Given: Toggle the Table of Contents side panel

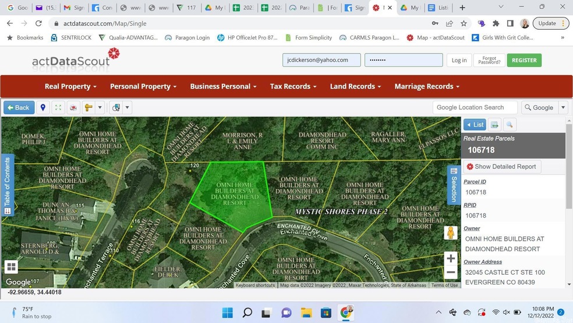Looking at the screenshot, I should pos(7,184).
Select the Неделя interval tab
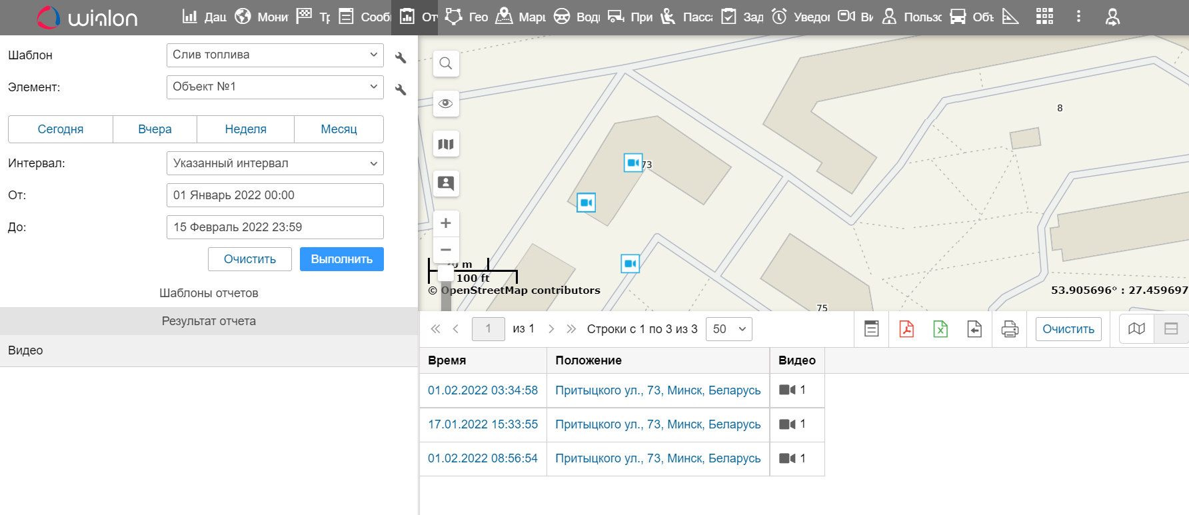1189x515 pixels. [245, 129]
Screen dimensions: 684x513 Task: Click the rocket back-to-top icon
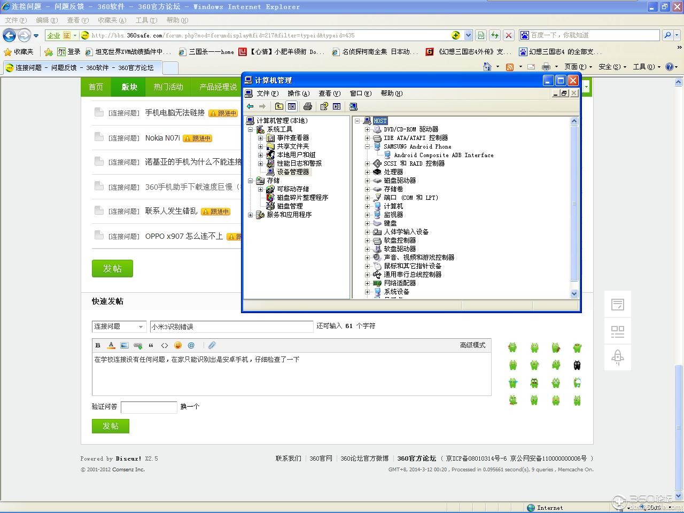(618, 357)
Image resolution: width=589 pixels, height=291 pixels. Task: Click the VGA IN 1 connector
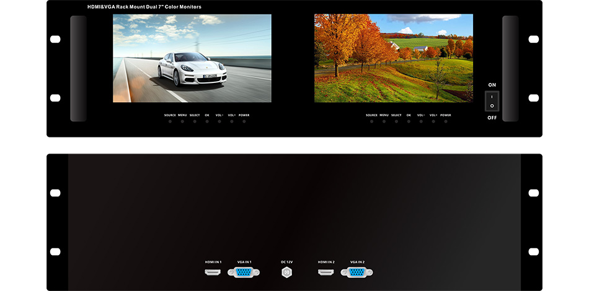[x=243, y=272]
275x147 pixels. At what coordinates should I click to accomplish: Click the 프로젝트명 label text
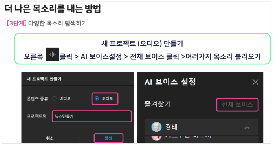(37, 116)
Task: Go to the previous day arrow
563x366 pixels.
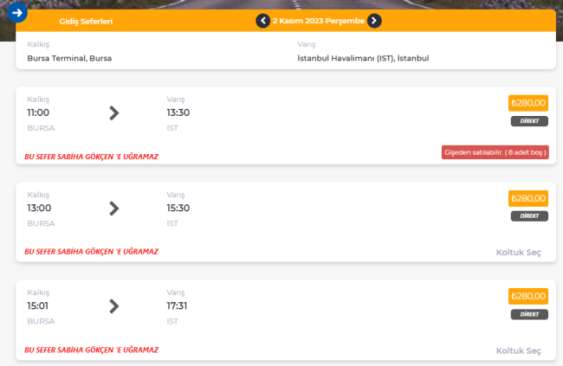Action: 262,21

● **ASSIGNED TASK**
Please transcribe exactly the line containing "275x147 pixels. At" and every later line through the end of the records above, omitting pictures.

● **RESULT FOR THIS EXERCISE**
275x147 pixels. At what coordinates should I click to accomplish: Click the 프로젝트명 label text
(37, 116)
Task: Go to the previous day arrow
563x366 pixels.
Action: 262,21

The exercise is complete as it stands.